> _Text excerpt_:
>>>

The MJO is a distinct, coherent mode of variability, with well-defined space and time scales. There are not many such modes in the climate system, and it behooves us to understand the few that there are very well. They provide most of the useful predictability that we can use in making forecasts, and are also fundamental to our understanding of the system as a whole.
When we say the MJO is a distinct, coherent mode of variability, what do we mean by that? We mean that while the weather tends to fluctuate in ways that are chaotic and difficult to predict, certain patterns are there which give a certain degree of order to the chaos. These patterns are distinguished by particular scales in space and time – how big they are and how long they last. In this post I will give a little more context to this idea, before going on to discuss the MJO in particular.
In the sciences, an essential part of explaining anything is explaining its scales, meaning the magnitudes of key quantities expressed in physical units. For example, some of the scales of a biological species – say, homo sapiens - are its physical size (height and weight), its lifetime, the mass of its brain relative to its total body mass, etc. All these quantities vary from one individual to another, but they are well bounded within a fairly narrow range – no adult human being is two inches tall or 20 feet tall, for example. Any theory of human evolution which doesn’t include some explanation of these scales (about two meters for height, a few decades to maybe a century for lifetime, etc.) would be pretty poor.
To take an example from physics, it was discovered in the 19th century that atomic gases have distinct spectra, meaning that when stimulated they emit light only of very specific colors. Since light is a wave, a color corresponds to a particular wavelength as well as a specific frequency. Hydrogen, say, emits light at a precise set of frequencies, but not at any others in between those. Why is that, and what determines which frequencies they are? Quantum mechanics emerged in the early 20th century in part to answer these questions.
In the climate system, there are a few natural space and time scales that are imposed by external factors. The size of the earth itself – its radius and surface area - determine the horizontal size of the atmosphere and oceans, since obviously those have to fit on the planet. That gives us at least one inherent spatial scale.

<<<

> _Exercise 1_: In the MJO text, what sets the horizontal size of the atmosphere and oceans?
> _Exercise 2_: Reproduce everything in the MJO text from "To take an example" down to "answer these questions.".

> _Provided information_:

>>>

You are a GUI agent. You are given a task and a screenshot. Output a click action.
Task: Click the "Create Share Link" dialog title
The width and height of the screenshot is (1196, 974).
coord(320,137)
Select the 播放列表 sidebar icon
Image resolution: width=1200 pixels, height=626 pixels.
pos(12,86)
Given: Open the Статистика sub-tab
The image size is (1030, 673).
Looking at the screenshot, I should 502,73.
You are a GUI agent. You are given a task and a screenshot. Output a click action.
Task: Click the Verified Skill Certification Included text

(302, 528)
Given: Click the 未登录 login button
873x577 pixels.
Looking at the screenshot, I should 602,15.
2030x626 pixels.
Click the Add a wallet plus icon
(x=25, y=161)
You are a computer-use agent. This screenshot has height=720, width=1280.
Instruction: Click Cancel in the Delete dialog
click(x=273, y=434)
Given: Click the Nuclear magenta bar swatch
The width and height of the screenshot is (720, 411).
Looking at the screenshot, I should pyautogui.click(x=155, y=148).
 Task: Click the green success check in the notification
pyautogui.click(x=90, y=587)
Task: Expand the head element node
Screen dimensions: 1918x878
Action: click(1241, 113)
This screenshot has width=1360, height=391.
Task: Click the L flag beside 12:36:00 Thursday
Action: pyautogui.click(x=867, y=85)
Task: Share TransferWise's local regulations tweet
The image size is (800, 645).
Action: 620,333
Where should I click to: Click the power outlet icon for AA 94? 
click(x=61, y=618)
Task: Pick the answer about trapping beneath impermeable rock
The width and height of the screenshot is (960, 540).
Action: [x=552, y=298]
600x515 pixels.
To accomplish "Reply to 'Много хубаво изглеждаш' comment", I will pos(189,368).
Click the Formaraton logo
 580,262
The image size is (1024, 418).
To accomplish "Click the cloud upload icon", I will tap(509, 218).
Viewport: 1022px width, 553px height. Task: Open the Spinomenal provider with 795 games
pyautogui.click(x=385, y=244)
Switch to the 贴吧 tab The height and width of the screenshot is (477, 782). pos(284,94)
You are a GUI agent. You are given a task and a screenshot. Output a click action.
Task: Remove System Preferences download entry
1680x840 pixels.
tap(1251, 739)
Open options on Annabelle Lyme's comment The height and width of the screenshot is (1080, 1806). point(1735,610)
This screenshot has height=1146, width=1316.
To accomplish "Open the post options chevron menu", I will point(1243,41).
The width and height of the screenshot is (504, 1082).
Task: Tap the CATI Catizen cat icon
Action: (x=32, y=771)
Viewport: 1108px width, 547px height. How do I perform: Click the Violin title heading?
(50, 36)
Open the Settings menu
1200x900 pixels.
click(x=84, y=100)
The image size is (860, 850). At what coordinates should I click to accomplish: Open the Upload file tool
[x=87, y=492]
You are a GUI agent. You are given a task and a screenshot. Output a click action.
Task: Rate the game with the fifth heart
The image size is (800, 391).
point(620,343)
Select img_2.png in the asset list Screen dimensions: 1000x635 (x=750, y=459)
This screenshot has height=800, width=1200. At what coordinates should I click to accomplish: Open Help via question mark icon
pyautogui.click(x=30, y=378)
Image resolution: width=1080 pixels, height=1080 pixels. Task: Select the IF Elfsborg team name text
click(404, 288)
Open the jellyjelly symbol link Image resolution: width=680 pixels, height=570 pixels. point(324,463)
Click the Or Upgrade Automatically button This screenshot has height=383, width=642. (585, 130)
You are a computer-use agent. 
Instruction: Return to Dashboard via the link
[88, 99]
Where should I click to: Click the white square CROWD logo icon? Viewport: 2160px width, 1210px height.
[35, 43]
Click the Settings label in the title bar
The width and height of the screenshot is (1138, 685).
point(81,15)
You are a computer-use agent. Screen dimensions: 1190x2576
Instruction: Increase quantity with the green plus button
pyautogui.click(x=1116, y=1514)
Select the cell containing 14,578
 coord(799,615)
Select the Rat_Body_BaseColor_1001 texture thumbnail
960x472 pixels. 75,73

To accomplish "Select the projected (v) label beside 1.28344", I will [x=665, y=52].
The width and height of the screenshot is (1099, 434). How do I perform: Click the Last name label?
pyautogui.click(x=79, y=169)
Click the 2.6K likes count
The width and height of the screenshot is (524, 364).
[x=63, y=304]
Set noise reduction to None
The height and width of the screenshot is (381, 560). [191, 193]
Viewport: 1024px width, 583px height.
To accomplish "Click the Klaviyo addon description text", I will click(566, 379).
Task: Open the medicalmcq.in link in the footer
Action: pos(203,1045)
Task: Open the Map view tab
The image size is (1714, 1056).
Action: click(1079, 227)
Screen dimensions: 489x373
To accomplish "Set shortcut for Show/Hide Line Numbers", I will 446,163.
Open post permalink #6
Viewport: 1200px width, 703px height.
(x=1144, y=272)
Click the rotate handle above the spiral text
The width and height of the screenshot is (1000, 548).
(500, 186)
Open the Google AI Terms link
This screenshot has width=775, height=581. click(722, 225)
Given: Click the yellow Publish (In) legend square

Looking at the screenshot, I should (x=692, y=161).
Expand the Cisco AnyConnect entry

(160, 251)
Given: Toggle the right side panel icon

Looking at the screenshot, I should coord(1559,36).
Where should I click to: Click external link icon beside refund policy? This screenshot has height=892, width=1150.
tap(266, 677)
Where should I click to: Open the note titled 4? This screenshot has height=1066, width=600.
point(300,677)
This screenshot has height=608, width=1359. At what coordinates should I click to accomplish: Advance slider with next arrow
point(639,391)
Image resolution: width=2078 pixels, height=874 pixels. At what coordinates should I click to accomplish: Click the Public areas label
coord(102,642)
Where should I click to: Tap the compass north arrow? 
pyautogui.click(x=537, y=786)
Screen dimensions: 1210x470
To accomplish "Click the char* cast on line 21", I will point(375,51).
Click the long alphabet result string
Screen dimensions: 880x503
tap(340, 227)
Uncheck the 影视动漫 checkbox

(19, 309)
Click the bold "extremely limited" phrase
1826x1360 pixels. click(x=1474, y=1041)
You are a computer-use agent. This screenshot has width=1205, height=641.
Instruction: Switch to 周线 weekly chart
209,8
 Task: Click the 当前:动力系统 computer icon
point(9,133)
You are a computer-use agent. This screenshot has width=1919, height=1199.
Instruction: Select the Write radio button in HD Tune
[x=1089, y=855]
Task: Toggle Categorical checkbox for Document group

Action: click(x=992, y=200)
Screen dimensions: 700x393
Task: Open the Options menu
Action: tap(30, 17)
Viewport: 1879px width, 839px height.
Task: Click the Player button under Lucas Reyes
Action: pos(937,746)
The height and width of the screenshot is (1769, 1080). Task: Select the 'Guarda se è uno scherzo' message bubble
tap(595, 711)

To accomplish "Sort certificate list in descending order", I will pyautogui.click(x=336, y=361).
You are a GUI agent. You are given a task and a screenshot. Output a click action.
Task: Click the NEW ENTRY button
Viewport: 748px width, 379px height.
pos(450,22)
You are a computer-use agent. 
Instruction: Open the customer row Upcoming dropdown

<<<

> _Answer area 1_: The size of the earth itself, meaning its radius and surface area.

> _Answer area 2_:
To take an example from physics, it was discovered in the 19th century that atomic gases have distinct spectra, meaning that when stimulated they emit light only of very specific colors. Since light is a wave, a color corresponds to a particular wavelength as well as a specific frequency. Hydrogen, say, emits light at a precise set of frequencies, but not at any others in between those. Why is that, and what determines which frequencies they are? Quantum mechanics emerged in the early 20th century in part to answer these questions.